WRITTEN PROBLEM:
In the review of Bob Kerrey's Vietnam memoir, on what date did the Navy SEALs under his command enter Thanh Phong?

Warriors' Honor and the Ordeal of Survival
Published July/August 2002 by PeaceWork
Bob Kerrey, When I Was A Young Man: A Memoir. Harcourt Brace, June 2002
"...sent me / off to a foreign land / to go and / kill the yellow man / Born in the USA
The publication of a Vietnam memoir, like Bob Kerrey’s When I Was A Young Man, is an occasion for review on several levels: an addition to the literature of war, an American social history in its time and place, and, with this particular exemplar, the painful saga of an individual veteran whose name until a year ago was synonymous with integrity, heroism, and virtual fulfillment of the American Dream. Emblematic of Kerrey’s fall from grace was the question the former Nebraska Senator felt compelled to ask a West Point expert on the Laws of War—“Am I a war criminal?”—just days before The New York Times Magazine ran an article, “On Awful Night in Thanh Phong” (April 29, 2001), exposing a dark secret from Kerrey's Vietnam war record.
At the core of Kerrey's self-indictment was a botched covert operation that—he now says—has haunted his conscience and dreams since that night on February 25, 1969, when a team of Navy SEALs under his command entered Thanh Phong, a peasant hamlet on the southern coast of Vietnam, to kill or capture a Viet Cong official. The mission ended in disaster, and by the time the seven commandos—dubbed Kerrey's Raiders—withdrew, they had killed as many as twenty non-combatants, mostly women and children.
Kerry has accepted full responsibility for the deaths of those unarmed Vietnamese villagers, while maintaining steadily that they resulted from a tragic accident, though he acknowledges his memory of the details is fogged by time and trauma. For another member of Kerrey's team, Gerhard Klann, the mental picture of what took place that night is snap-shot clear. According to the Times story, what Klann remembers is that when the Raiders failed to find their intended quarry, and to ensure the security of their own withdrawal, the women and children were rounded up at Kerrey's command and executed point blank.

DATASET:

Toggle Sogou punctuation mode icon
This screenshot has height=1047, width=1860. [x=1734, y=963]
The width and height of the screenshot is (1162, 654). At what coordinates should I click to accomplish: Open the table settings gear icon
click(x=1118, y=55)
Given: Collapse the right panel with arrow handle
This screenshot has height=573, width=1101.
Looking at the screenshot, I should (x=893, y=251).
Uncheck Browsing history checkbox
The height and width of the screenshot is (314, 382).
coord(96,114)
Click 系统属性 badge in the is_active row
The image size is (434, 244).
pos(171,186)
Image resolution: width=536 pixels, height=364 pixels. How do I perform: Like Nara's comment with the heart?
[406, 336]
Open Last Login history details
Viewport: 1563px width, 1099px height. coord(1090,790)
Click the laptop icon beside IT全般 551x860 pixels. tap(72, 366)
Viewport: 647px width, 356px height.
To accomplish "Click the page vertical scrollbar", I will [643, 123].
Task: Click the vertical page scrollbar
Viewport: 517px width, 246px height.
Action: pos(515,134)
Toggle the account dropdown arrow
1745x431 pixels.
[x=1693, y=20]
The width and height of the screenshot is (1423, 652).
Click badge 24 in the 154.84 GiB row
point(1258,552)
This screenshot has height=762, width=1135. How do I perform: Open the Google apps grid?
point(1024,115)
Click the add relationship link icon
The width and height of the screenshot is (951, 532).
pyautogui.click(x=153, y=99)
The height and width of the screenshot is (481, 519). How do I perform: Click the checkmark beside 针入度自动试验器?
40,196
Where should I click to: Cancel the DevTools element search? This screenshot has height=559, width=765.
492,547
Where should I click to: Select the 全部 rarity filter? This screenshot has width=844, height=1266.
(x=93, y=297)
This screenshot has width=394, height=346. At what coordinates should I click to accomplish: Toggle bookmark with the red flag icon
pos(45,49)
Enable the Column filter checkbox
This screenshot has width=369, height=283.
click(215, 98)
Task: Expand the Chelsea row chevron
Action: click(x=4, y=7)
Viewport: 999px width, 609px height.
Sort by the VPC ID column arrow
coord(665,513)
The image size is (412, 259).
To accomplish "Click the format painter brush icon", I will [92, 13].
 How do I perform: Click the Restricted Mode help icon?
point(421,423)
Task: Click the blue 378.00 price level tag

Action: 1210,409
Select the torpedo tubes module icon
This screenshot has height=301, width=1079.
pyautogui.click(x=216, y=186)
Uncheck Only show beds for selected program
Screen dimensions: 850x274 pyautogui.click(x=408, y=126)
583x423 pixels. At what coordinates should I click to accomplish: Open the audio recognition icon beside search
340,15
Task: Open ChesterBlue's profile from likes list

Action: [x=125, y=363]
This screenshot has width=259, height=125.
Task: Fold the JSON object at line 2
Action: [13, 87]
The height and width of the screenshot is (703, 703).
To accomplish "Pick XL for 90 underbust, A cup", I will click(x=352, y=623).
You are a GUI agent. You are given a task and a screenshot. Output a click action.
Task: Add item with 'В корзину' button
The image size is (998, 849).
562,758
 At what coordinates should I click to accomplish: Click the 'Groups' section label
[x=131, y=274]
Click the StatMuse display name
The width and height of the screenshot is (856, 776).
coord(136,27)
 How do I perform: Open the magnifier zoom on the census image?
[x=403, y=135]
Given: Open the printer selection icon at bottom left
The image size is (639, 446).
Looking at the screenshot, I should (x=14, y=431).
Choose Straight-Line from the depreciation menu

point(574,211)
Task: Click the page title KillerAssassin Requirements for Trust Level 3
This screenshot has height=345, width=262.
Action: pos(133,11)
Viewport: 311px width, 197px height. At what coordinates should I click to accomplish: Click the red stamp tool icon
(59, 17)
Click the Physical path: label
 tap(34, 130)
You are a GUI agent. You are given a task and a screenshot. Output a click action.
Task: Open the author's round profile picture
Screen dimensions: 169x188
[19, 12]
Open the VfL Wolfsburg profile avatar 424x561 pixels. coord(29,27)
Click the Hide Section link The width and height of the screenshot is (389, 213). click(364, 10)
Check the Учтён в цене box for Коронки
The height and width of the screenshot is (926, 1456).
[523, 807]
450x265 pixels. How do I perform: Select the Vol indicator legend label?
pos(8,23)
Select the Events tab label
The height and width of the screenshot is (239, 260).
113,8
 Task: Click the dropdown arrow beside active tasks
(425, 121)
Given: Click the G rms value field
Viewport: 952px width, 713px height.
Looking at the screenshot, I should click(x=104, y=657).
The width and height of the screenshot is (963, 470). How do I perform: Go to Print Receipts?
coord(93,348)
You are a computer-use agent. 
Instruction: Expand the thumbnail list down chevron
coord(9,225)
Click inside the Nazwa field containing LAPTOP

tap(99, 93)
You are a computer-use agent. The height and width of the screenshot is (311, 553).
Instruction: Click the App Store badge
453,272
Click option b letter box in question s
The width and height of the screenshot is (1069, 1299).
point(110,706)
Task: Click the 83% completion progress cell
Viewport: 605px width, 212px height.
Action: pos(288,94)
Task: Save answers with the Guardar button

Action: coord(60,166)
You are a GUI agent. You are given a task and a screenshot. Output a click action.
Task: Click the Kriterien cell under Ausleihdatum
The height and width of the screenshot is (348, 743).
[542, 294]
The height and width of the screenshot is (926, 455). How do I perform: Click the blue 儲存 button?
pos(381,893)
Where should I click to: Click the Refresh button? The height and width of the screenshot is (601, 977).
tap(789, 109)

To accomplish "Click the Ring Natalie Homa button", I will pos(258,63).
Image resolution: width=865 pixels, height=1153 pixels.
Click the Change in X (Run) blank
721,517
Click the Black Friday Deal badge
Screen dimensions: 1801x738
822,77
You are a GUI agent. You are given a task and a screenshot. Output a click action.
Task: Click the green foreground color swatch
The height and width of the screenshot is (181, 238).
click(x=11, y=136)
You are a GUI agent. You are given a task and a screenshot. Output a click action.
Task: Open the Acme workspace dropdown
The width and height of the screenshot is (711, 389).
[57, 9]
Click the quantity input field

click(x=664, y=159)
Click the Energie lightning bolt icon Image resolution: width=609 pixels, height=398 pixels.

ANSWER TO THIS EXERCISE:
February 25, 1969